La bourgeoisie s’affole, la CIA s’active et Nixon rêve de l’entendre « crier »,
ce pays. Récession, manifestations, pénuries alimentaires, files d’attente : on
sait la suite. L’armée encercle Allende, lequel, refusant le secours du MIR
(l’exfiltrer, du moins tenter), se suicide au fusil d’assaut. Pinochet prend le
pouvoir avec le sang d’un réformiste sur les mains et le MIR entre en
résistance clandestine. Les militants tomberont un à un, torturés pour la
plupart, et Carmen et Miguel seront connus sous d’autres noms – cela, elle le
racontera dans son premier livre, Un jour d’octobre à Santiago, celui
où le régime a pris d’assaut leur maison bleue. C’est en 1974 et Miguel
s’effondre sous les balles ; Carmen est hospitalisée, enceinte, blessée par
l’explosion d’une grenade. Une mobilisation internationale l’arrache aux
putschistes : direction l’Angleterre, puis Paris, où l’exilée se voit, femme,
mère et militante brisée, recueillie par agnès b. Elle n’a pas de papiers,
devient vendeuse dans sa première boutique, rencontre le mouvement féministe,
Deleuze et Guattari. La survivante va réapprendre à vivre.
Le cinéma ?
Il s’impose au gré de ses rencontres. En
groupe, d’abord, tandis que Mitterrand annonce son « tournant de la rigueur »,
puis seule. Il a fallu oser. « La France mythifie l’auteur-réalisateur,
pas moi », explique-t-elle. Au Chili, le dictateur participe désormais
à la « transition vers la démocratie » et Carmen y retourne pour enregistrer le
témoignage d’une ancienne camarade passée à l’ennemi. « J e
voulais, sans ressentiment, saisir le fonctionnement de cette machine de mort
qui s’était abattue sur nous. » Puis elle se rend au Chiapas en plein
soulèvement zapatiste. Le sous-commandant Marcos lui accorde un long
entretien : « C’est l’une des rencontres fondamentales de ma vie »,
confie-t-elle. Politiquement, c’est même une renaissance : une trouée, enfin,
dans la chape de plomb que le néolibéralisme a coulée sur le monde. « Mon
impuissance disparaissait, la joie revenait pour la femme de 50 ans
que j’étais devenue. » Elle y reviendra souvent.

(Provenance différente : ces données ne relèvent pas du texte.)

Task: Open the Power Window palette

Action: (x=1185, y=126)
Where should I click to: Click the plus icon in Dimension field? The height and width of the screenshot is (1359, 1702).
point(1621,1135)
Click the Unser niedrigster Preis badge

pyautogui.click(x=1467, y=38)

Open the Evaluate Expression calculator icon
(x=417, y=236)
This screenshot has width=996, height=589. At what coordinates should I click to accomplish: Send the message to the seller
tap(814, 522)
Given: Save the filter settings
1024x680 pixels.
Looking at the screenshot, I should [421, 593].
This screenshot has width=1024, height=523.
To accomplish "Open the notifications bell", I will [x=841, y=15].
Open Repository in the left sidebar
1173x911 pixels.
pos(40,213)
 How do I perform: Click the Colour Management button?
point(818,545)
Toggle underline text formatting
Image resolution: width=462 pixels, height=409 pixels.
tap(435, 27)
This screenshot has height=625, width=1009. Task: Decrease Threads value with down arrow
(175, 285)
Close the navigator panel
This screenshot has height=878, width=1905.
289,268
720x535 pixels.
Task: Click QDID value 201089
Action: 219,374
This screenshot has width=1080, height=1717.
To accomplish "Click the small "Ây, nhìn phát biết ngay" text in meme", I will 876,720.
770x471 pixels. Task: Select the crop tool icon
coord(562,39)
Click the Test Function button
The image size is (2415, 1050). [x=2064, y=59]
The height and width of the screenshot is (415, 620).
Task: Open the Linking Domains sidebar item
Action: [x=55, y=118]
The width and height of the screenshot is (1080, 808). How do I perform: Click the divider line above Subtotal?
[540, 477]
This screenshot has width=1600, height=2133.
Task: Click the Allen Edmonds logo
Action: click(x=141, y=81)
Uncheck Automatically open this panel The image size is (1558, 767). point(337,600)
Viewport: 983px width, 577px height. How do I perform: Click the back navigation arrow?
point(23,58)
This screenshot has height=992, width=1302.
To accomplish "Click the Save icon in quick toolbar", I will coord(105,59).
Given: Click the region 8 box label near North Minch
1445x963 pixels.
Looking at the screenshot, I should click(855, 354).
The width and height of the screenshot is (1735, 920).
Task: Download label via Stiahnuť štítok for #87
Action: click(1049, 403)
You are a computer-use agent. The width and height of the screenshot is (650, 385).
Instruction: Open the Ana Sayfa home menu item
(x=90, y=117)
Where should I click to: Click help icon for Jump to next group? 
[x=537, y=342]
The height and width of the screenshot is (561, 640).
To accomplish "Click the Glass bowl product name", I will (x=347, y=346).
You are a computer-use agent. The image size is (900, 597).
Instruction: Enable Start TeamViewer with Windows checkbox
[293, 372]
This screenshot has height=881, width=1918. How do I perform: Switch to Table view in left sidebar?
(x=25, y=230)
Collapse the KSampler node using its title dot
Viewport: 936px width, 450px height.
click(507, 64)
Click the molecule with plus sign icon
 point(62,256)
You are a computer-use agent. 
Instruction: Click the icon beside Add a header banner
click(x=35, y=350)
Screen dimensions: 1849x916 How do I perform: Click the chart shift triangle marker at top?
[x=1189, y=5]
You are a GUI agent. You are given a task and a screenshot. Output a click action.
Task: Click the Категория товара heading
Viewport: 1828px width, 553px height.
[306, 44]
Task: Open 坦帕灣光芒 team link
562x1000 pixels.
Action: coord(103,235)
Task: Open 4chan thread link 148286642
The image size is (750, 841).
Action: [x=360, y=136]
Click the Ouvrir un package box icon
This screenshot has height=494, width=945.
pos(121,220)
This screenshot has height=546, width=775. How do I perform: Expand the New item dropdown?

Ses armes, elle en prend pas à pas la
mesure, ce sont désormais ses films.
Mais il faut à celles-ci l’art pour ne pas
s’enrayer : la poésie, le chant et la littérature peuplent ainsi son œuvre. Si
elle conte la vie de Victor Serge en 2011 et s’empare, quatre ans plus tard, de
la pensée de Daniel Bensaïd, la dire « trotskyste » ne dirait pas grand-chose
d’elle. Carmen n’a pas le goût des clans ni des lignes au cordeau – sectaires,
repassez. Sa famille, il faut la chercher quelque part entre communistes et
libertaires, partout, surtout, où l’on croit que le monde n’a pas dit son
dernier mot.
Dans l’éternelle fumée de ses petits cigares, entre
Paris et Santiago, elle songe à l’heure qu’il est à son prochain film. Une
histoire d’exil. « Oui, toujours », semble dire son sourire.